Nearly seven in 10 college students have watched a video about a presidential candidate on YouTube, according to results of the CBS News/UWIRE/Chronicle poll of undergraduates.
The poll, the results of which were released yesterday, is a Web-based survey completed by nearly 25,000 undergraduates at 49 four-year colleges in four battleground states: Colorado, North Carolina, Ohio, and Pennsylvania.
It turns out that the free time candidates are getting to air their messages through their videos on YouTube may be worth millions of dollars to the campaigns, according to analyses reported by Micah L. Sifry on the Web site Techpresident.com.
Mr. Sifry wanted to find out roughly how much the candidates would have had to pay to have to disseminate their video messages that appeared at no cost on YouTube on the television airwaves.

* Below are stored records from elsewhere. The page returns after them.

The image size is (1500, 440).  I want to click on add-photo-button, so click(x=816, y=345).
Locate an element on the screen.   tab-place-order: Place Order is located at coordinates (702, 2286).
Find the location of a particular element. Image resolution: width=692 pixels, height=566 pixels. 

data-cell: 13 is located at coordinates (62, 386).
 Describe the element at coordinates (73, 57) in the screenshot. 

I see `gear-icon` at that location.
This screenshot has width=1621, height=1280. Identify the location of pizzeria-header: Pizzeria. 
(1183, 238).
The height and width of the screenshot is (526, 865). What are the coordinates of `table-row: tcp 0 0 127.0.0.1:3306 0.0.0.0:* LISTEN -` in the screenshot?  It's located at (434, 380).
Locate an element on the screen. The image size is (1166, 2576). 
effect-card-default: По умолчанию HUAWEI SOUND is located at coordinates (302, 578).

First, he asked David Burch of TubeMogul, an online-video analytics and distribution company, to estimate how much time each candidate’s messages had been viewed, by multiplying the number of their videos by the number of individuals who viewed each and the length of time of the video.
The total viewing time for Barack Obama’s videos came to just over 14.5-million hours. The time for John McCain’s videos was just over 488,000 hours.
Mr. Sifry then asked Joe Trippi, a political consultant who has worked for Democratic presidential campaigns, to do the math of how much it would have cost the Obama campaign to buy television advertising for that much time. His answer was about $46-million. Using the same math, the cost for the McCain campaign for his time would be about $1.5-million.
Mr. Trippi did note that the comparison is not completely apples to apples, since a TV ad is a form of “push” media that interrupts people’s attention, Mr. Sifry wrote, while Web video is much more a “pull” media, where we choose to watch.